═══ Data

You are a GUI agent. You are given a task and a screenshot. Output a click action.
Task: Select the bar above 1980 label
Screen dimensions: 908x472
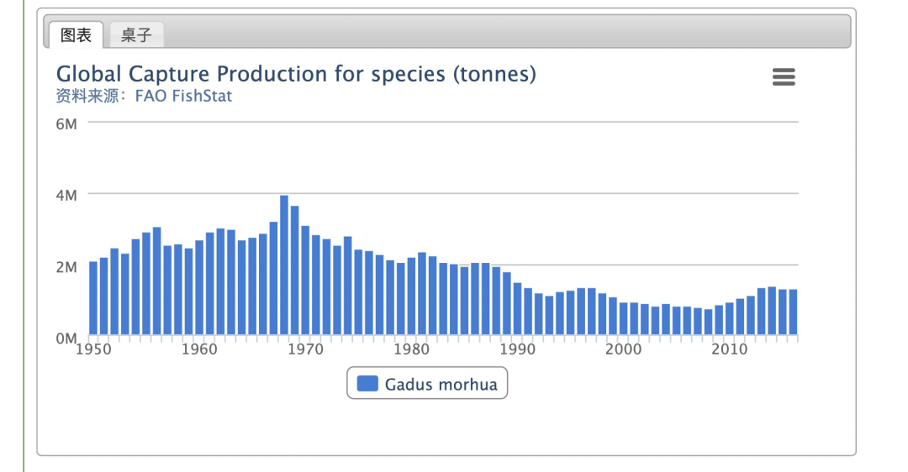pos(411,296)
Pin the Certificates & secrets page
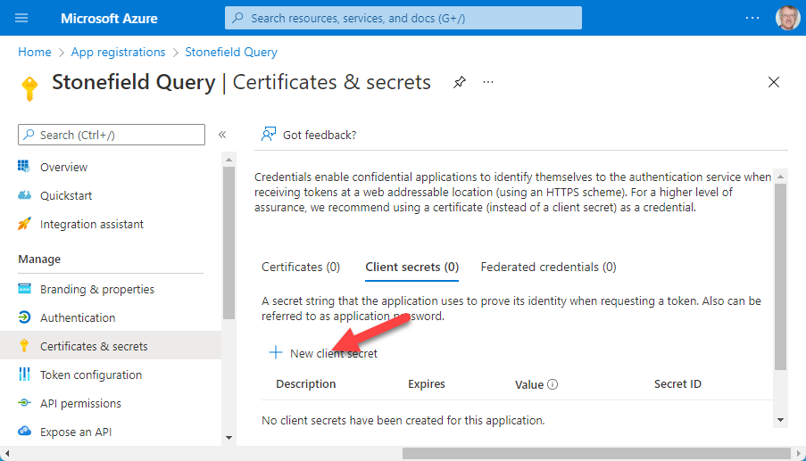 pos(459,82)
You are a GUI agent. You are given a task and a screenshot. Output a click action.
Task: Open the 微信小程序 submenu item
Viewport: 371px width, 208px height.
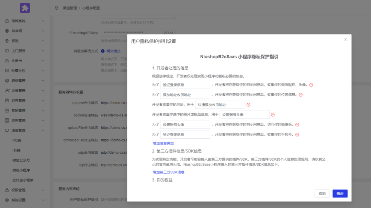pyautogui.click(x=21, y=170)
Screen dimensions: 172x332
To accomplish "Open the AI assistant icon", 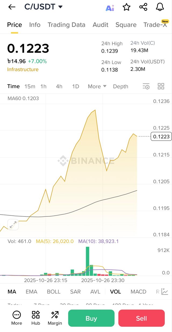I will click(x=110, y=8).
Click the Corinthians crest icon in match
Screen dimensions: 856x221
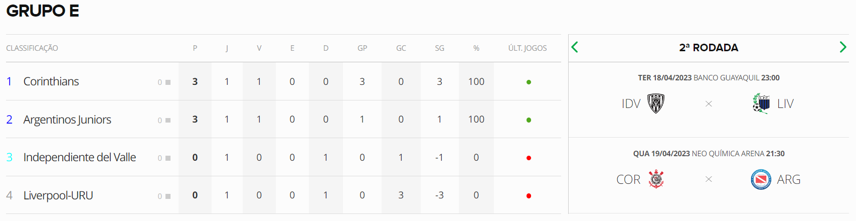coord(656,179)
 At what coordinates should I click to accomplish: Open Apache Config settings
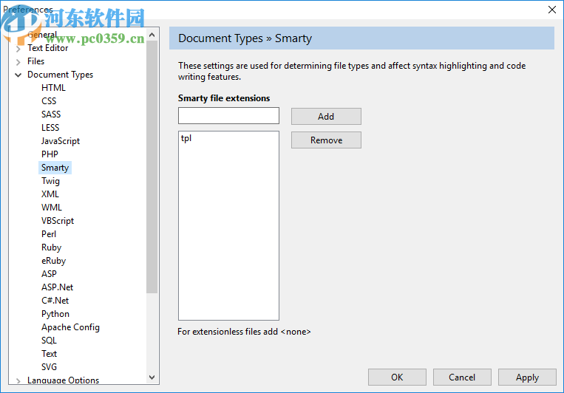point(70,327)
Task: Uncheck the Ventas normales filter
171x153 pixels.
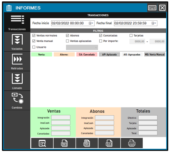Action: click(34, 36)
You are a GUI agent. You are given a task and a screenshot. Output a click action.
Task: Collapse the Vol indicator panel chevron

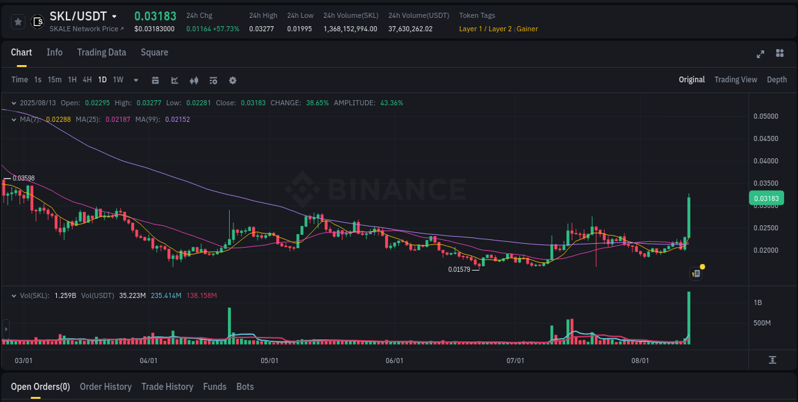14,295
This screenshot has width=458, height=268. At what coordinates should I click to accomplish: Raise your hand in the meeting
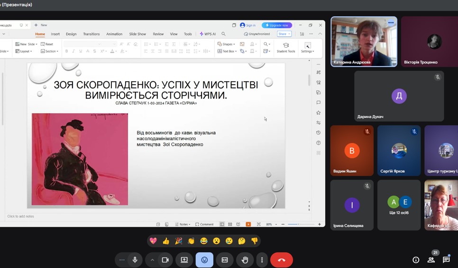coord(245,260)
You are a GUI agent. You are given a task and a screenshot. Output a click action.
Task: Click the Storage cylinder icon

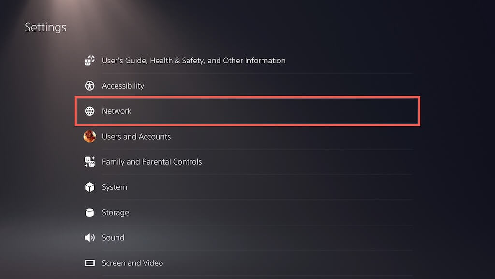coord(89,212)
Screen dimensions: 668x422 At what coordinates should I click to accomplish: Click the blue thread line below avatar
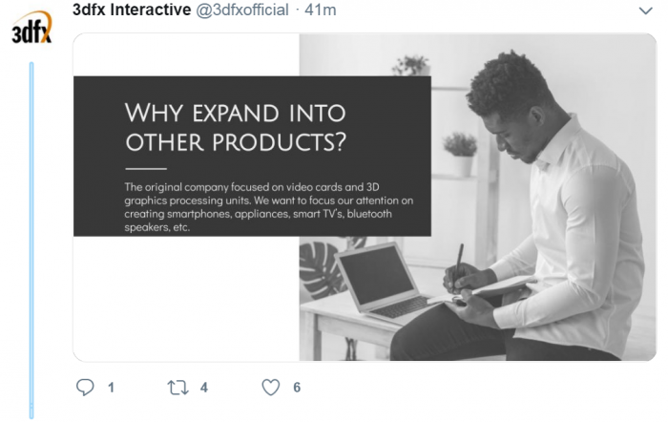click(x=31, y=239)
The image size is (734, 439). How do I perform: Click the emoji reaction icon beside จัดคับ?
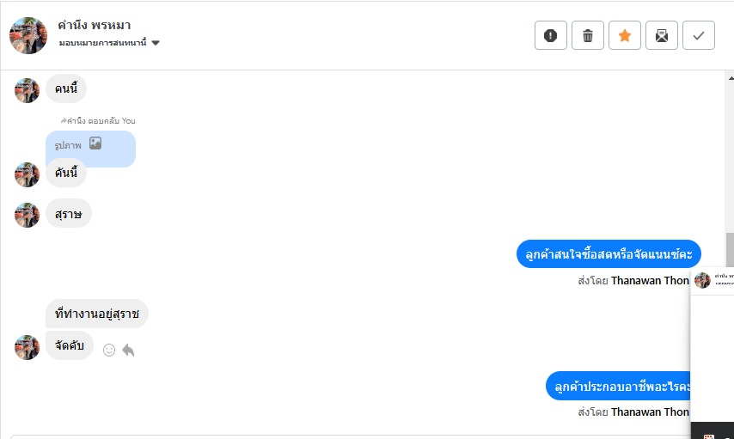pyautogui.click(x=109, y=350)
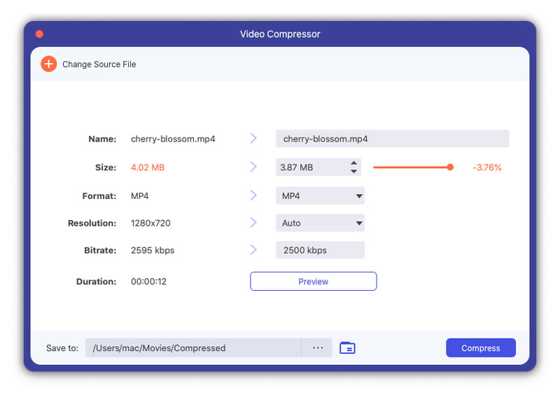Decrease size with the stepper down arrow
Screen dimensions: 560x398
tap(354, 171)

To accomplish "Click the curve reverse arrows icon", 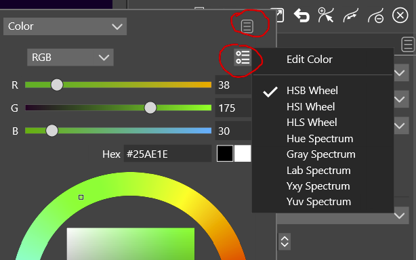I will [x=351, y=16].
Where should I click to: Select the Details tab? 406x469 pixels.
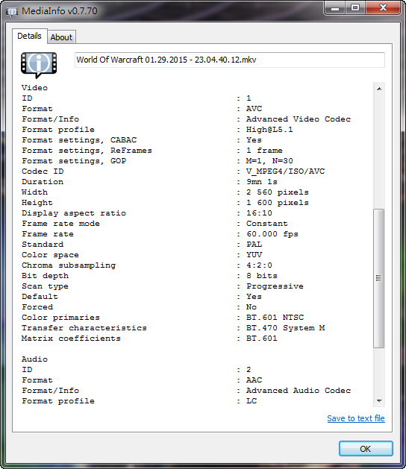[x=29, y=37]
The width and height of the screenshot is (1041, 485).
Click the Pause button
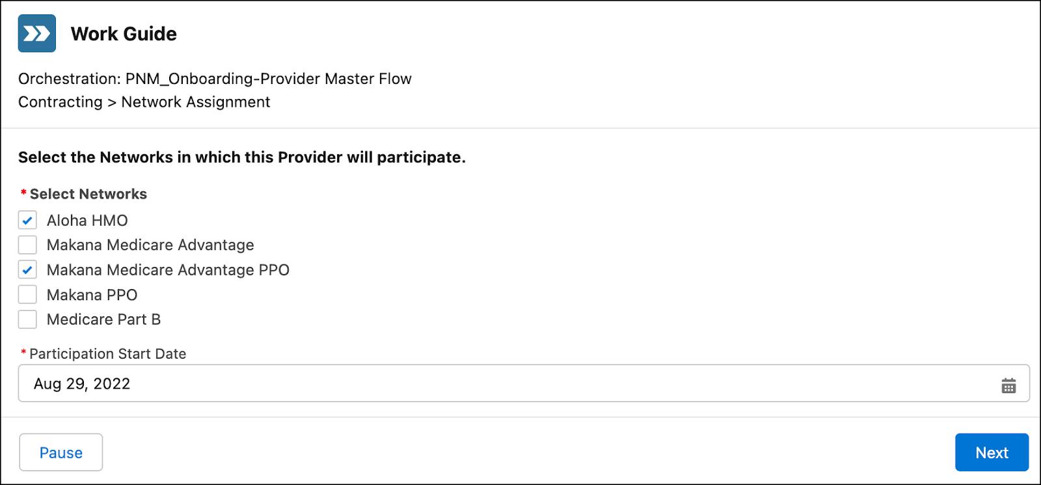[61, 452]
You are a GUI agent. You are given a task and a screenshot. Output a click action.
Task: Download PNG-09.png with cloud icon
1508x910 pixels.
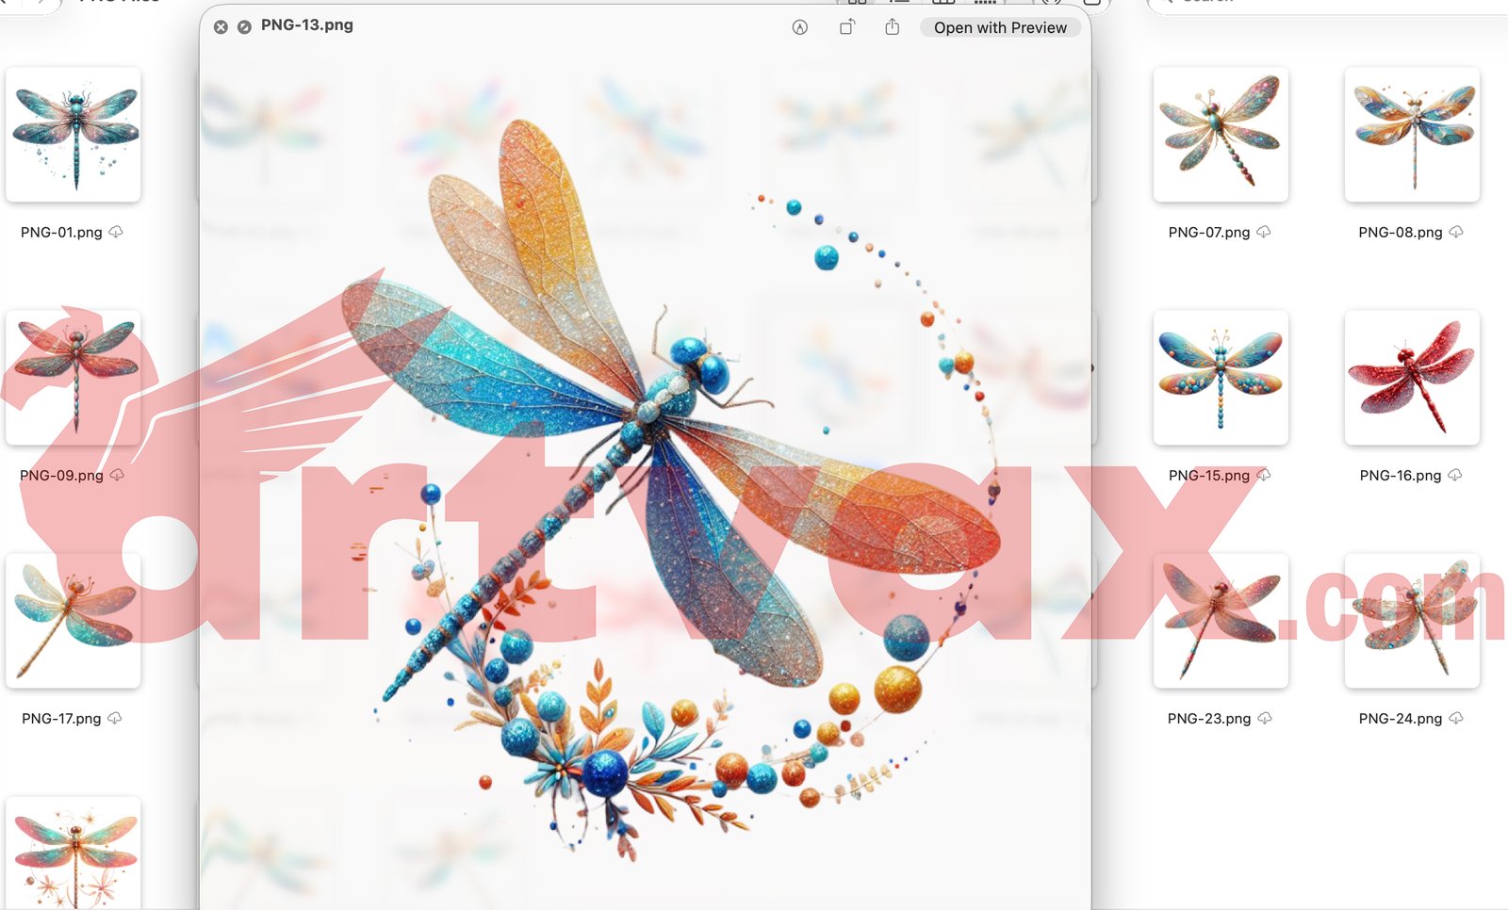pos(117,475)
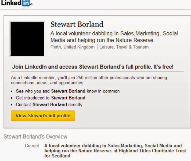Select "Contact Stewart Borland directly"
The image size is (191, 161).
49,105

══════

> [Your objective]: Ending at the line with "Screen dimensions: 172x332", reproduce exactly the lines that begin at the top of the data, and include no pictures.

> [Solution below]:
You are a GUI agent. You are given a task and a screenshot. Output a click action.
Task: Select the bar above 1980 label
Screen dimensions: 908x472
pos(411,296)
Pin the Certificates & secrets page
 pos(459,82)
You are a GUI agent. You are given a task and a screenshot. Output a click action.
Task: Open the 微信小程序 submenu item
Viewport: 371px width, 208px height.
pyautogui.click(x=21, y=170)
Screen dimensions: 172x332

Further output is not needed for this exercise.